Stored items

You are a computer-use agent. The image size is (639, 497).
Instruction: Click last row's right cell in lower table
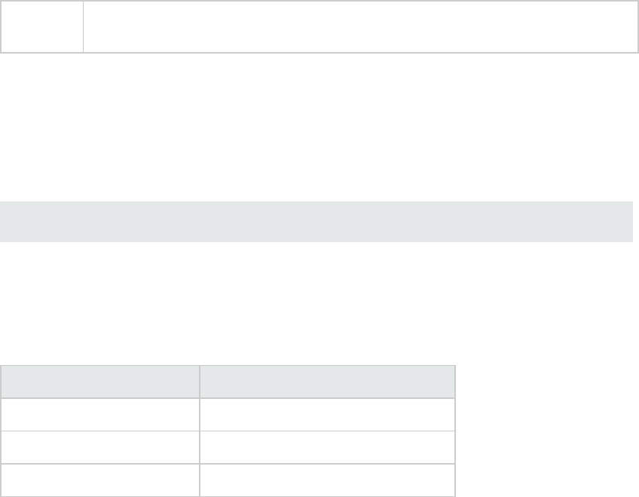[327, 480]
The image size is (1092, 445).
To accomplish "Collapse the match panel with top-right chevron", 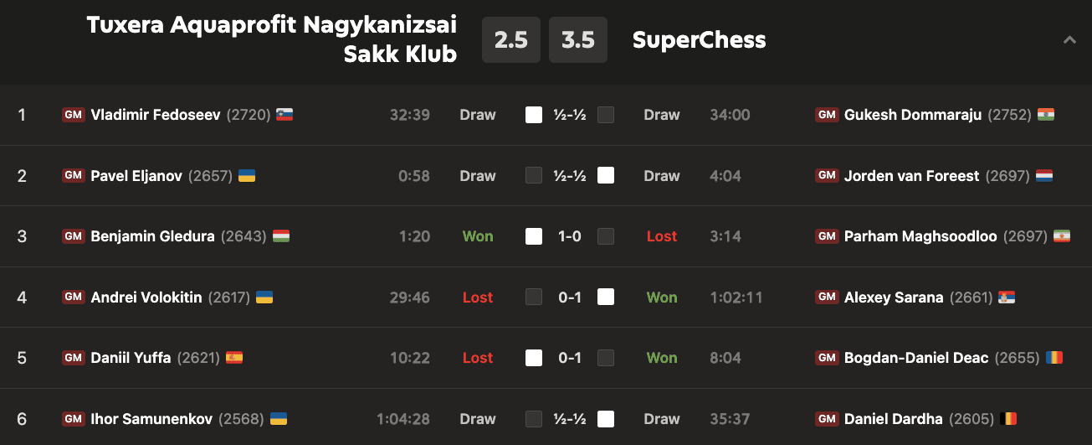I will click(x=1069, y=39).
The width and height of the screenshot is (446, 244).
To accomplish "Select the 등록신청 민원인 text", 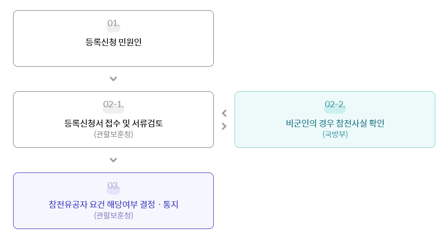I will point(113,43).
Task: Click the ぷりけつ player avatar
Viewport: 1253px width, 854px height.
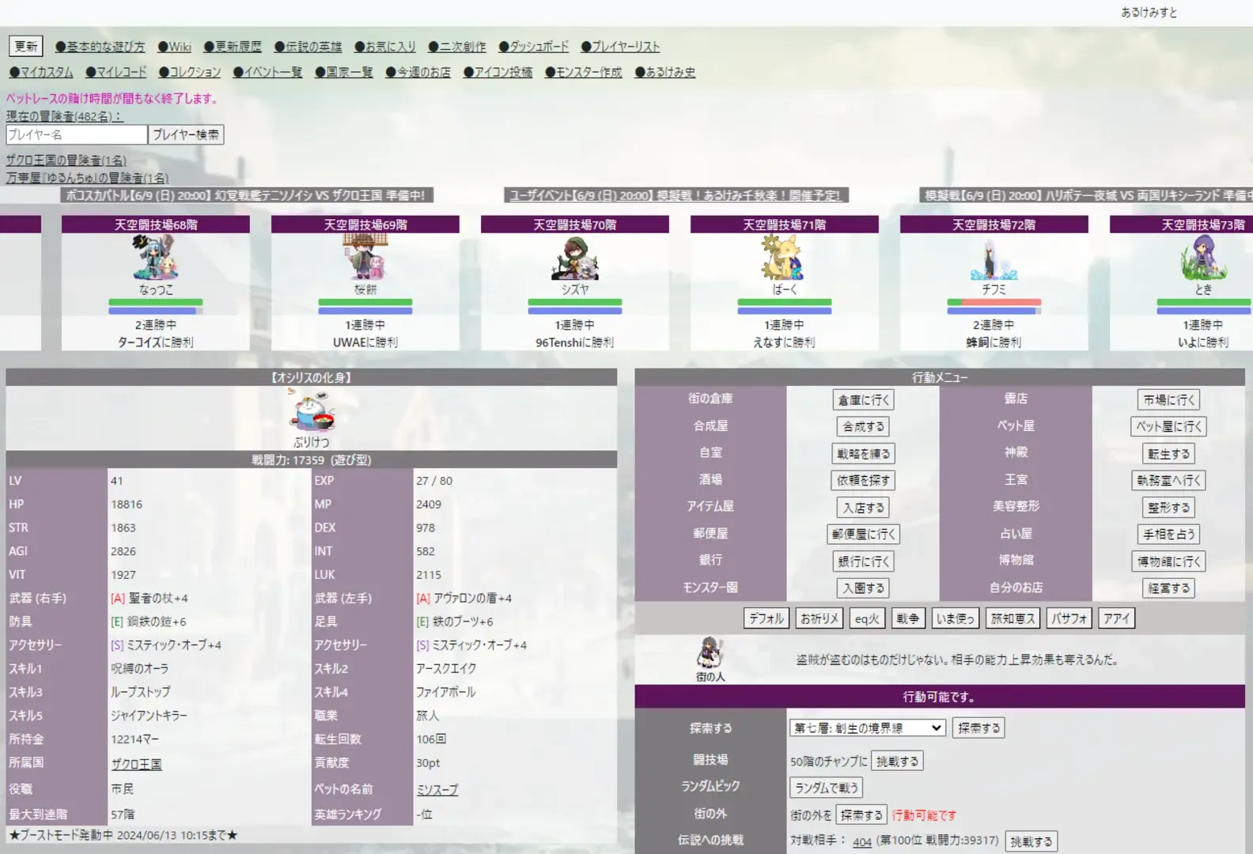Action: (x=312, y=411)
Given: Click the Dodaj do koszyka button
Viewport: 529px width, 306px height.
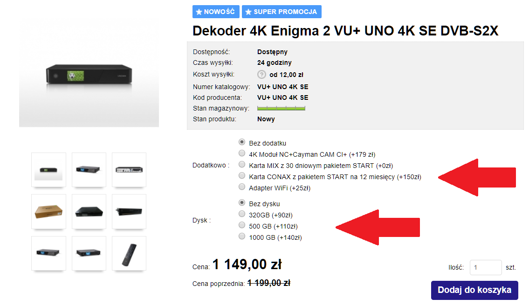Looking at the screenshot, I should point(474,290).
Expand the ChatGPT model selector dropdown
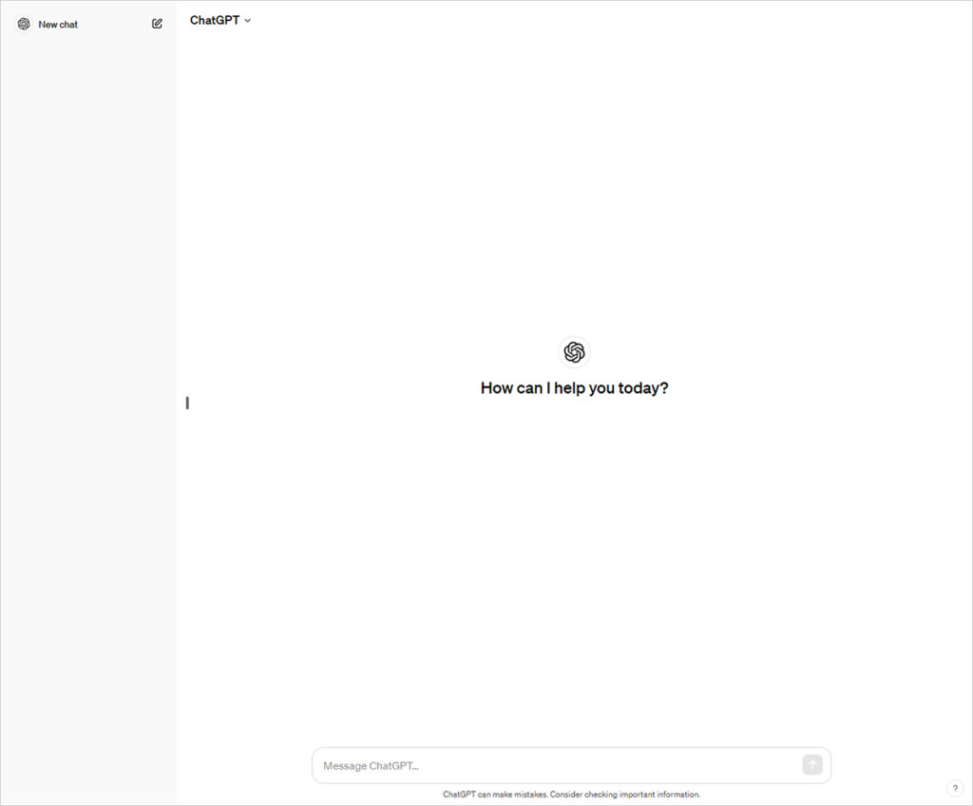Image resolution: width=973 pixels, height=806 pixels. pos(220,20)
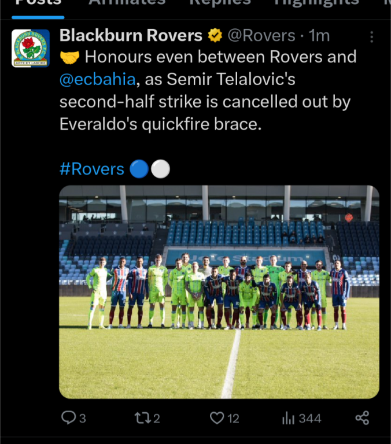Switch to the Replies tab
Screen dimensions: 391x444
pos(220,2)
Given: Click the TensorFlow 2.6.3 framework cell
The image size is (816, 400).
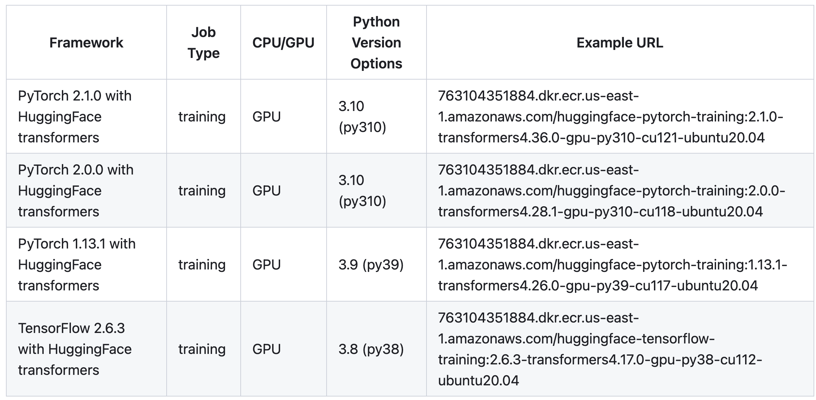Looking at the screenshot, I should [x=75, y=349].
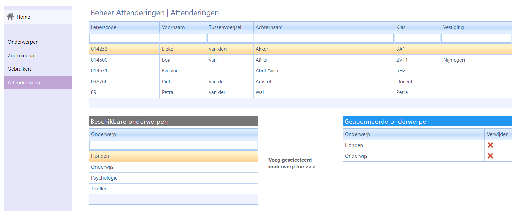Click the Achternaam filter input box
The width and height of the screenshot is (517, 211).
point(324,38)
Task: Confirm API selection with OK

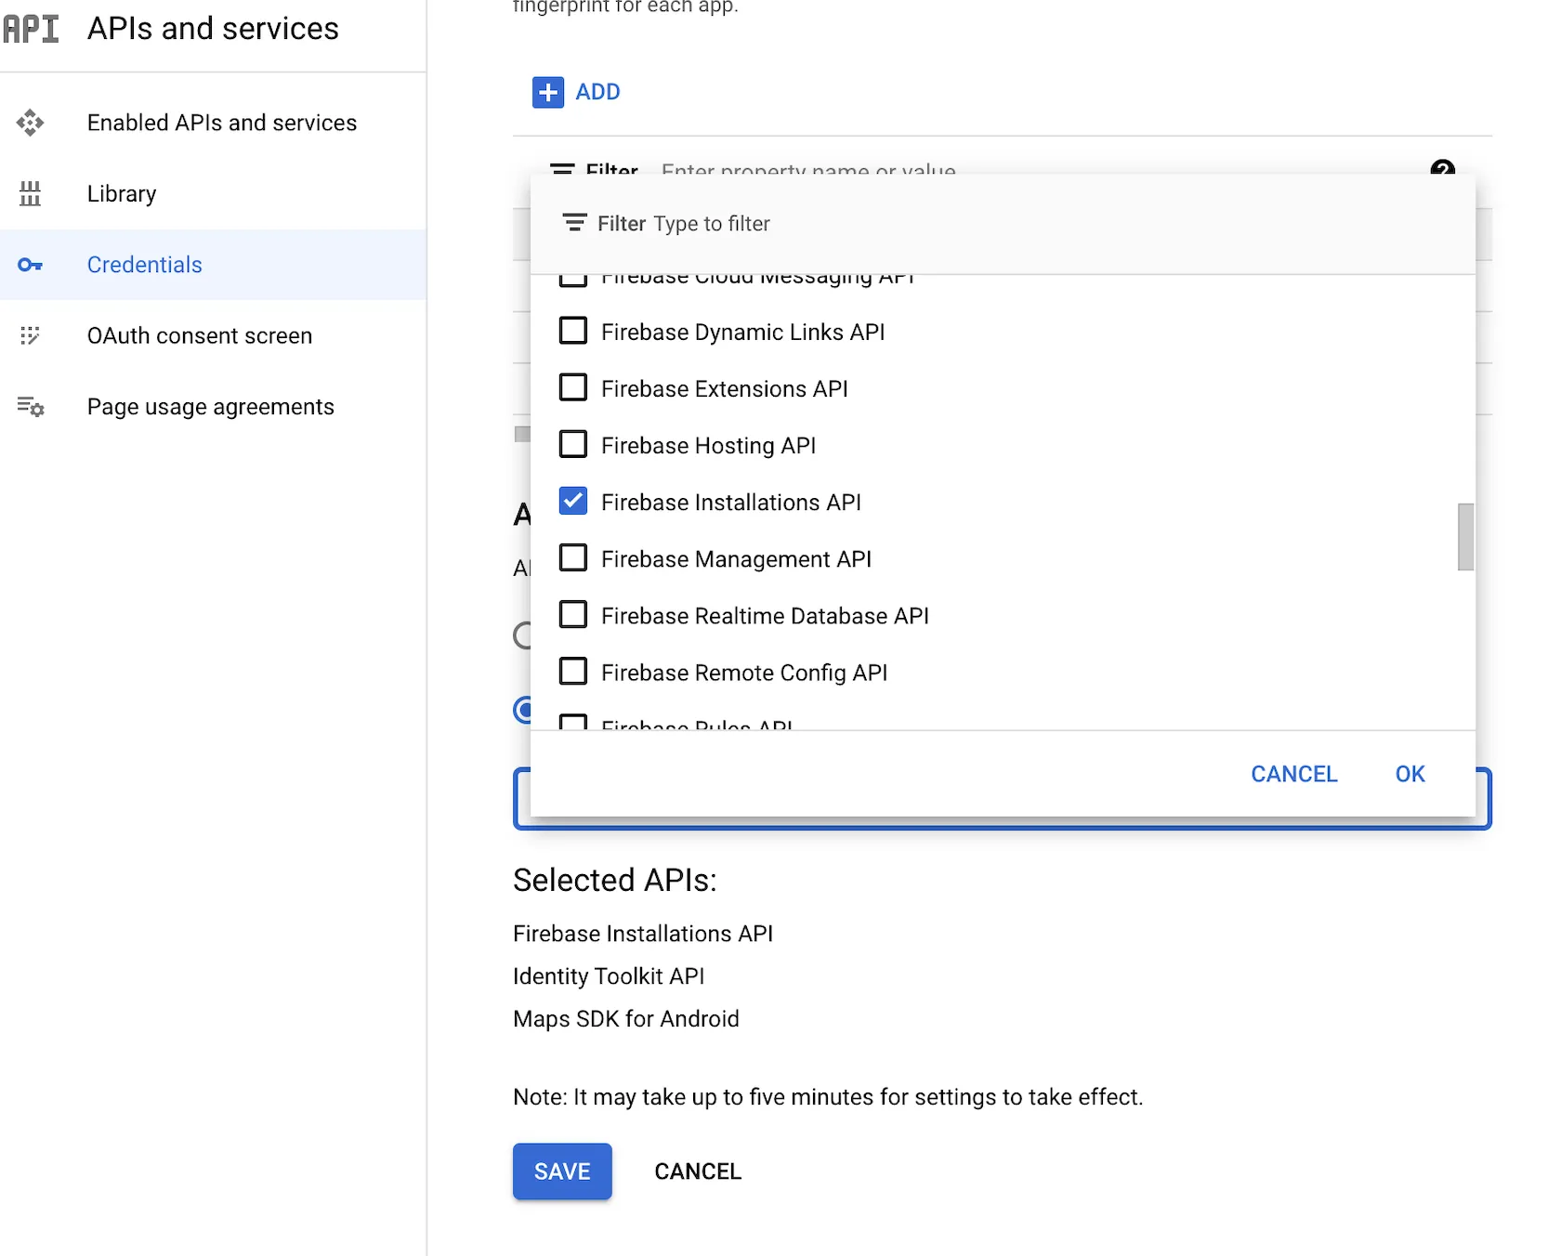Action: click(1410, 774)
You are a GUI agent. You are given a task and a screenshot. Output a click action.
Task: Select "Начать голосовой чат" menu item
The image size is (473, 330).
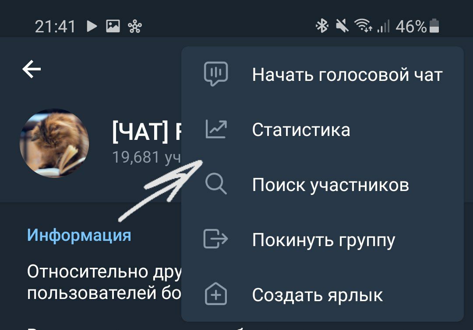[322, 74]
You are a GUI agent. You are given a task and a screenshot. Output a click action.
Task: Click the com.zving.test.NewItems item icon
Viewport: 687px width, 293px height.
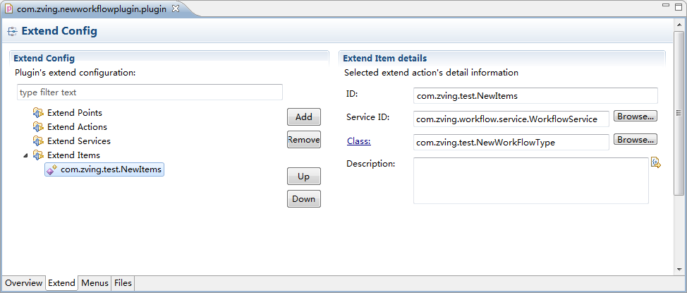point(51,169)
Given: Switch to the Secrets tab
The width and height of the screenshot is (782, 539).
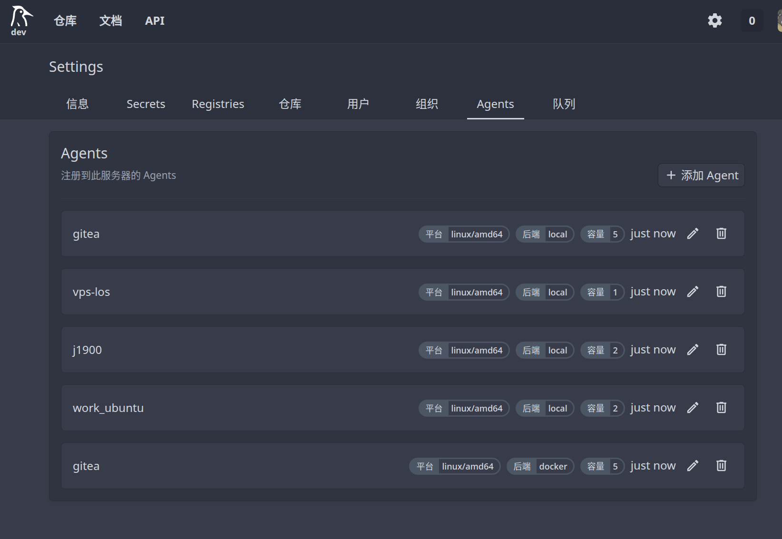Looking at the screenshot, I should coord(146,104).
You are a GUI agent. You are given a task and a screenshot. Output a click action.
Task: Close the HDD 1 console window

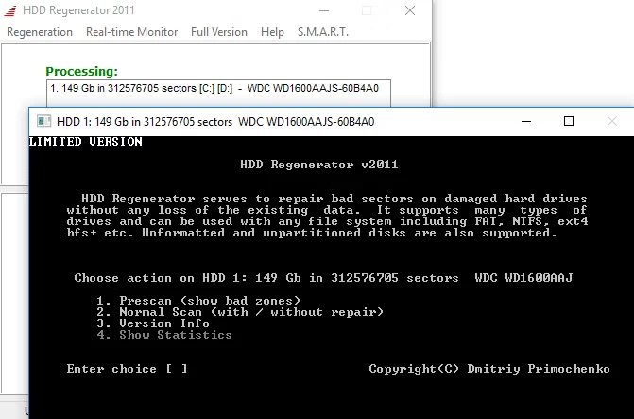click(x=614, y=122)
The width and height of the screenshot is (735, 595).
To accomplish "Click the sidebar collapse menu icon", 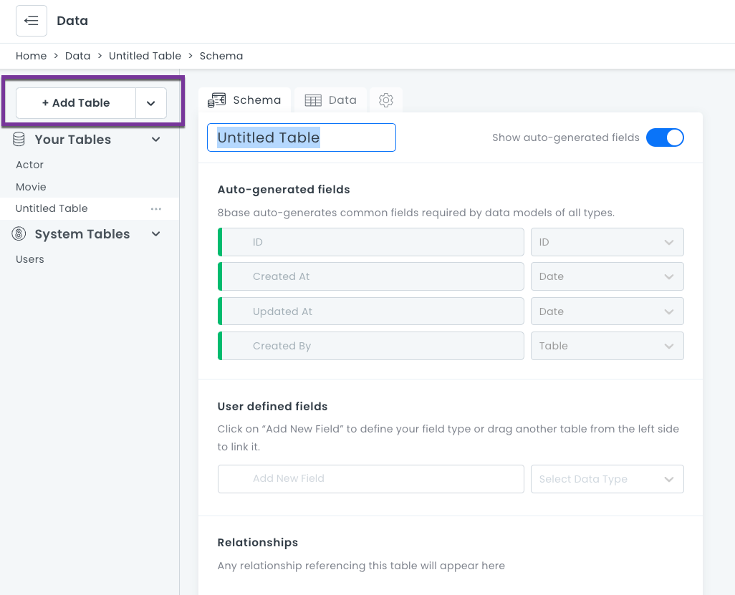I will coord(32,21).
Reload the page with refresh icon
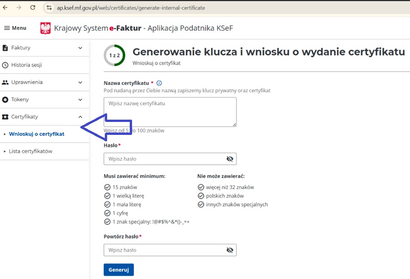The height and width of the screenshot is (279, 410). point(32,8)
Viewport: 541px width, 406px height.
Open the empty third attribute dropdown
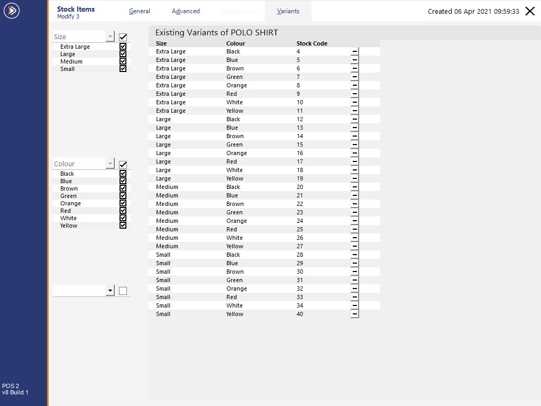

• _Work task_
Copy nothing but the lines above that run from the one with "Task: Click the ぷりけつ player avatar" to the one with "Given: Switch to the Secrets tab", ends included; pictures stay out.

• _Completed exercise_
Task: Click the ぷりけつ player avatar
Viewport: 1253px width, 854px height.
Action: (x=312, y=411)
Given: Click the Dodaj do koszyka button
Viewport: 529px width, 306px height.
Looking at the screenshot, I should point(474,290).
Expand the ChatGPT model selector dropdown
Image resolution: width=973 pixels, height=806 pixels. pos(220,20)
Switch to the Replies tab
Screen dimensions: 391x444
pos(220,2)
Given: Click the TensorFlow 2.6.3 framework cell
The image size is (816, 400).
Looking at the screenshot, I should [x=75, y=349].
Click the Achternaam filter input box
The width and height of the screenshot is (517, 211).
point(324,38)
Task: Confirm API selection with OK

Action: click(1410, 774)
You are a GUI agent. You are given a task and a screenshot. Output a click action.
Task: Select "Начать голосовой чат" menu item
The image size is (473, 330).
[322, 74]
You are a GUI agent. You are given a task and a screenshot. Output a click action.
Task: Click the com.zving.test.NewItems item icon
Viewport: 687px width, 293px height.
point(51,169)
Given: Switch to the Secrets tab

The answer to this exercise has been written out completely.